Problem details: Print the lines from the one containing "Image resolution: width=580" through the one containing "Click the home icon beside the page title", reproducing them without any change.

Data provided:
......

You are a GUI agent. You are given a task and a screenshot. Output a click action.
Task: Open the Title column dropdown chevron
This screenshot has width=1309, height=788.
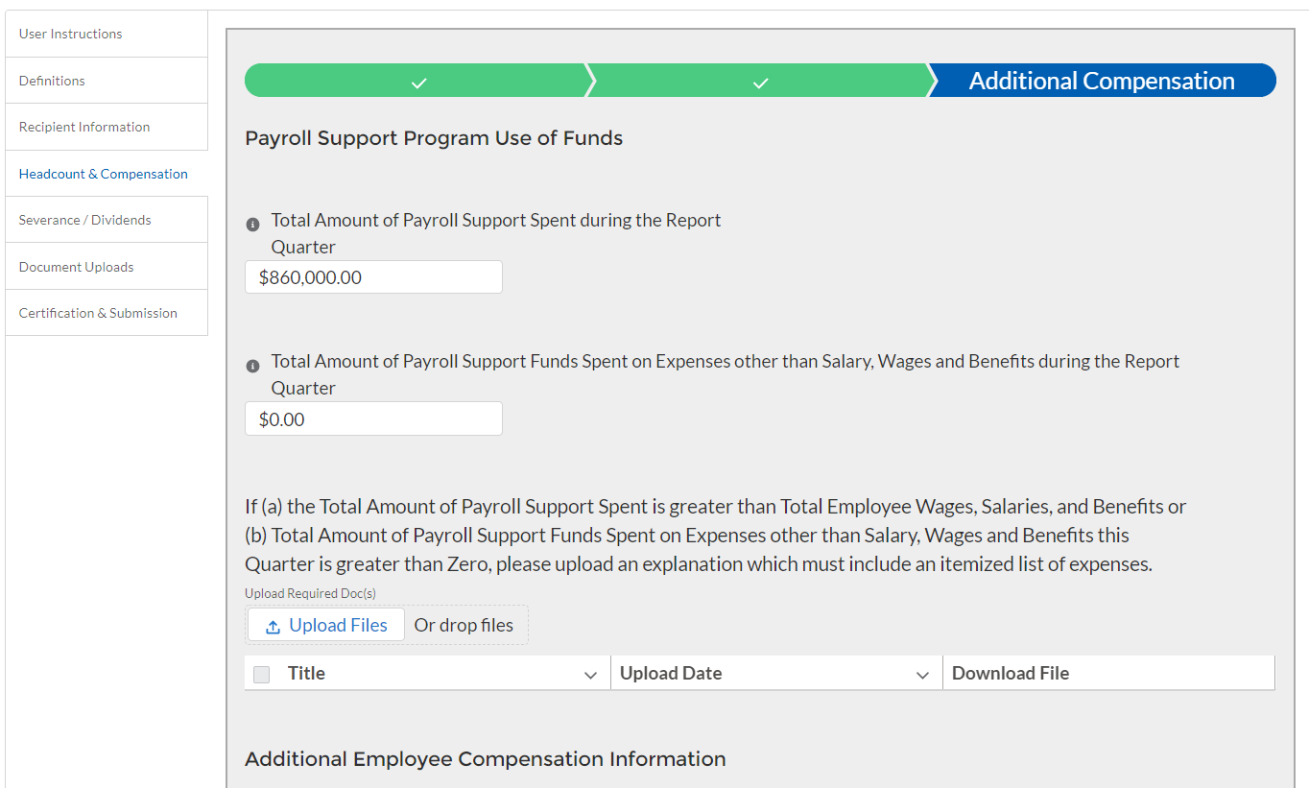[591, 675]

......

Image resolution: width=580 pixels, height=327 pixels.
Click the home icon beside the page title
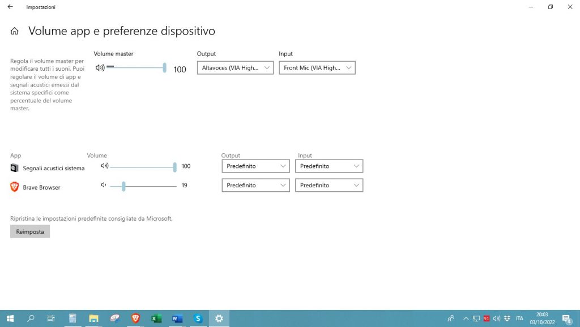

......

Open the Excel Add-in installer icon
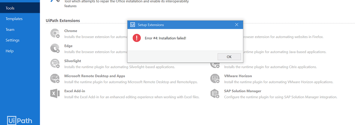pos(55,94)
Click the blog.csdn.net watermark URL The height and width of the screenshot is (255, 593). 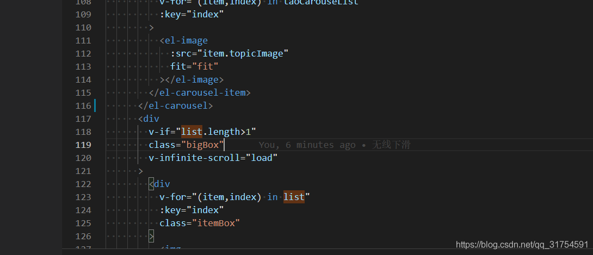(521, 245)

......

Task solution:
Image resolution: width=580 pixels, height=327 pixels.
Click the home icon beside the page title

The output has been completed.